__Problem to solve__:
Show every line of the data that contains the string "computer".

__Records for the task__:
--- START ---
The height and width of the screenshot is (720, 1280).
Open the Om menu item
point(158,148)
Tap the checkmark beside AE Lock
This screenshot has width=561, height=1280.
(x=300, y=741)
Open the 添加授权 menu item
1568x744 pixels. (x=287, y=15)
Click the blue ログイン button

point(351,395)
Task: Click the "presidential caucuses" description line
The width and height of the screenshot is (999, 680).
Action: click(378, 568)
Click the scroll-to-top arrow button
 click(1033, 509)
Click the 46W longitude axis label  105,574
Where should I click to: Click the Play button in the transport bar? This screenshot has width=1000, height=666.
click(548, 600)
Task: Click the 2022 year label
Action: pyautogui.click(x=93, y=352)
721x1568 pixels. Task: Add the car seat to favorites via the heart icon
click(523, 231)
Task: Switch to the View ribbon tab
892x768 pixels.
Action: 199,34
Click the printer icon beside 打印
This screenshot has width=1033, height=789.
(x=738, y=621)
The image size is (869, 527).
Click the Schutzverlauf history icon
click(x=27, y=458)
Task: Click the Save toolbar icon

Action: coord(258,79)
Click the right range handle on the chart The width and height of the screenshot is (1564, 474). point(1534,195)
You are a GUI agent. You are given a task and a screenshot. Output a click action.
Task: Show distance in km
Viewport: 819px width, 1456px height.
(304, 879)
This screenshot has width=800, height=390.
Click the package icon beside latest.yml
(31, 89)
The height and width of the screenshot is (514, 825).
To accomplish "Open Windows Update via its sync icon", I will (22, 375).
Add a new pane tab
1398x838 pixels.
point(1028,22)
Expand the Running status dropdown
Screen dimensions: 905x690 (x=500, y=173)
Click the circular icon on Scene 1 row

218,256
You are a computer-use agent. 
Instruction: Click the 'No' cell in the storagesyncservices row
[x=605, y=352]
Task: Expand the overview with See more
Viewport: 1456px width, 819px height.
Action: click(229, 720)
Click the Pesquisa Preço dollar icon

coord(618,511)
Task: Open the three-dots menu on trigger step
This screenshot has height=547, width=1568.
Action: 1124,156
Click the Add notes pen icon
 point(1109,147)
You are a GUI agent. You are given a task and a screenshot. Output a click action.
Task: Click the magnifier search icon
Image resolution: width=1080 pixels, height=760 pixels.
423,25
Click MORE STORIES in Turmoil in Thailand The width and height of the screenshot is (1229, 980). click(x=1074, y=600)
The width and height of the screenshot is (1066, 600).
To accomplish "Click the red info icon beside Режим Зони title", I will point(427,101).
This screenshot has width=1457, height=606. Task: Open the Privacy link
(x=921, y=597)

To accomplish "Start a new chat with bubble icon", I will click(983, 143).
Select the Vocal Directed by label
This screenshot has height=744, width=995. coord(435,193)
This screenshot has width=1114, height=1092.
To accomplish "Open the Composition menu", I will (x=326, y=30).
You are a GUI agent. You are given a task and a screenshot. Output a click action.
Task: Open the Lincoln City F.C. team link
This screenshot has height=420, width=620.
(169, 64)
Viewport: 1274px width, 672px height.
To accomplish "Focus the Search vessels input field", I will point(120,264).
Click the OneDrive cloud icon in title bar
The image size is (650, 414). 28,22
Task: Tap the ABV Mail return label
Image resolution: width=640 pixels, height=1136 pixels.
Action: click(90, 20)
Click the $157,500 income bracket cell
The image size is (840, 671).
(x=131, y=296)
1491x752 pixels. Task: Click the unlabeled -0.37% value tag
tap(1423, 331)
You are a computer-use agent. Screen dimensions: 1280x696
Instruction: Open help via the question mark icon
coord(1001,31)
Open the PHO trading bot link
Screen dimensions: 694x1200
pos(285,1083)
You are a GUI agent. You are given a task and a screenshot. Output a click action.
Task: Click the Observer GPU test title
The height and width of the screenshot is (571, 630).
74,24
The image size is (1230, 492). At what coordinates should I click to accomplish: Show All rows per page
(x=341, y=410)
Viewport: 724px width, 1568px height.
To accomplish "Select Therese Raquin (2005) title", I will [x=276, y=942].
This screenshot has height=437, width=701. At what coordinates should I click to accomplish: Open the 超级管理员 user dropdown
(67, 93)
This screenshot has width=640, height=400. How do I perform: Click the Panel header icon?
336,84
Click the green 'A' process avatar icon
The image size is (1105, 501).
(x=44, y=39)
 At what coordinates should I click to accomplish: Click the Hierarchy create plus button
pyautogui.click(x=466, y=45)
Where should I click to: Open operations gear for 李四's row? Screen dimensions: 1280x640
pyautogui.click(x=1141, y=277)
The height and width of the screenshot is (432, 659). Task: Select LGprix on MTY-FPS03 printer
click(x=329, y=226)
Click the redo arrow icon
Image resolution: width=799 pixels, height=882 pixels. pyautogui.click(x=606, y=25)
--- END ---
__Answer for the task__:
You are a computer-use agent. 
You are a computer-use agent. Screen dimensions: 1280x696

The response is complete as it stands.